WARNING: Never collect river clams from polluted water... oh yeah and they really need salt (not like there ocean cousins there)




If you have any comments or questions let me know.

----------


## RandyRhoads

Cool video. Glad you put the disclaimer. Wish I could try them but mine sit in the mercury filled silt.

----------


## natertot

Thanks for the video! My local rivers contain them and the rivers are clean. I just never knew how to actually find them. I like how you sifted them using the current. The next time I go out, I'm gonna give it a try!

----------


## LowKey

Not to rain on your dinner, but most freshwater clams (mussels) are endangered species...
Might want to check:
http://www.fws.gov/midwest/endangered/clams/index.html

----------


## RandyRhoads

Most around my area are the opposite of endangered. Considered a nuisance. Most are an invasive I believe...

----------


## natertot

> Not to rain on your dinner, but most freshwater clams (mussels) are endangered species...
> Might want to check:
> http://www.fws.gov/midwest/endangered/clams/index.html


Good looking out! The only one prohibited for me it the Rayed Bean. After spending an hour and a half researching it, I am still not confident that I could positively identify it. The only two factors that I could really find is that they don't grow more than 1.5" and and they have a green tint to their shells. Doesn't narrow it down too much......

----------


## hunter63

Illegal in Wisconsin.......not sure i would harvest and eat anyway as they eat by filtering food out of the water, along with contaminates.

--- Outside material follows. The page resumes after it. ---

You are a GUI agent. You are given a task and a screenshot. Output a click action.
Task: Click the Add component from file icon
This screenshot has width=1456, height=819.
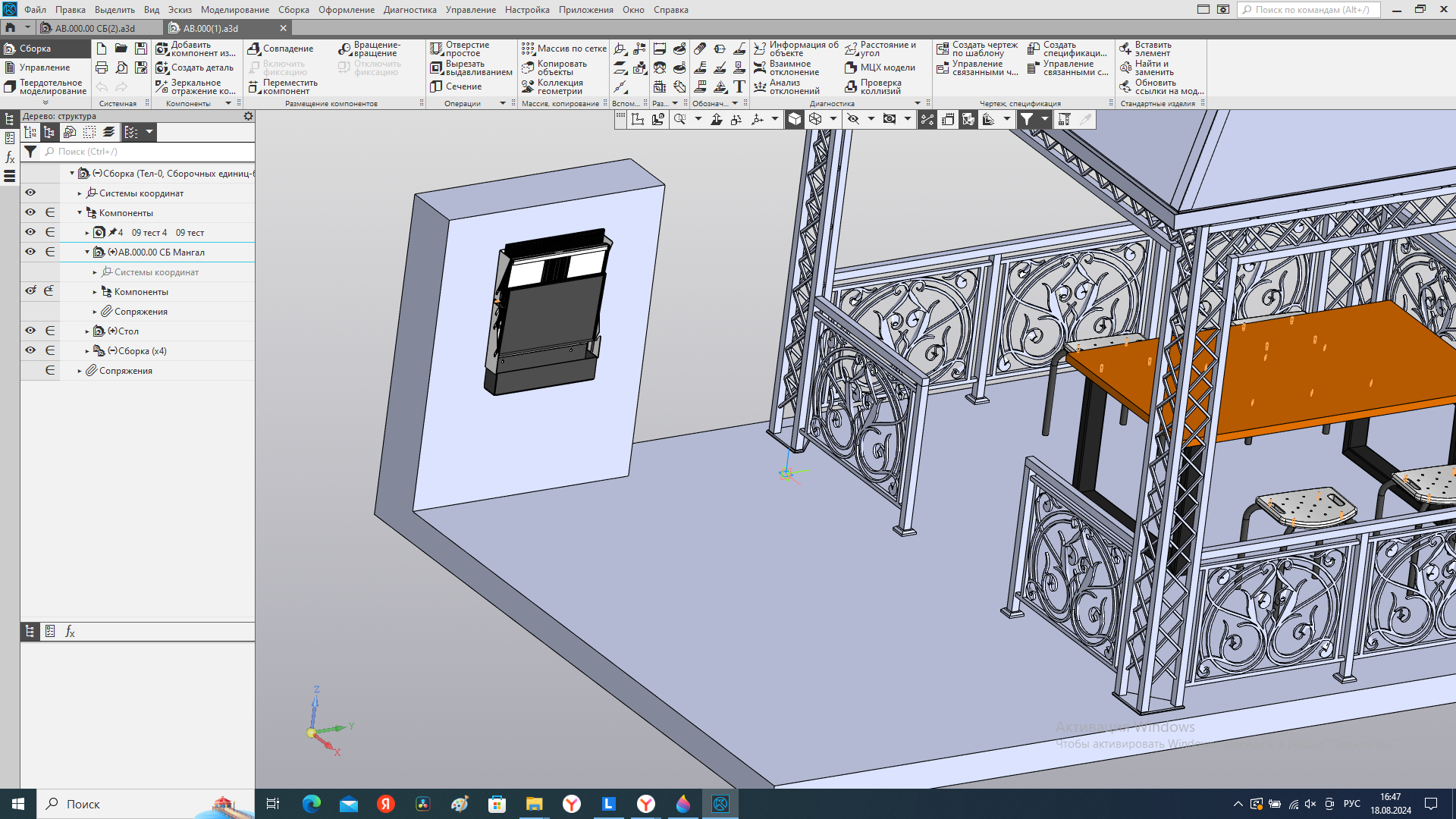pos(162,49)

http://dnr.wi.gov/topic/fishing/regu...usselregs.html

----------


## Outdoorguy

I've eaten them here in Vermont, just to try them. I found them too chewy (almost like rubber) I would sooner just catch crayfish, which are pretty abundant here, and typically found in the same bodies of water. But this is good info, and would do in a pinch.

----------


## TrueNord

I hear fallout music in the background -_^

----------


## Rick

Many are on the federally endangered list, some here in Indiana are on the state endangered list, some are candidates to be included on the state or federal list, some are considered to be extirpated (hunted to extinction) while others are considered invasive. I shy away from mussels in the wild. Since I don't know the various species by sight I don't want to take the chance of having what could be a very expensive meal. 

Here's a list of Indiana mussels and their status. 

http://www.in.gov/dnr/fishwild/files...Of_Indiana.pdf

----------


## Winter

In a true survival situation, I don't think endangered species laws will come into my food collection thought process.

----------


## Rick

Well of course not but they are not in a true survival situation in the vid and that's not what the vid is about. As I said, I don't know one specie from another. Perhaps they do.

----------


## moonshinehillstills

As a kid, my cousin and I would dive to the bottom of our river and grab huge ones from the bottom and my dad would grill them. They definitely are an acquired taste, that's for sure.

----------


## chinookpilot77

I have only ever seen one type along the fox river/indian creek basins in Illinois...and there is no way that type is endangered  haha.  They are everywhere, and easily found in shallow water by following their snail trails through the silt.  Generally speaking, there is a lighter trail where they clam has disturbed the fine layer of sediment over the sand.

I always seem to find them on sandy beds, not in muddy or rocky areas.  Very abundant where I'm at.  Used to eat them as a kid, or use them as cut bait for catfish...but there is better bait out there if you had any options.

----------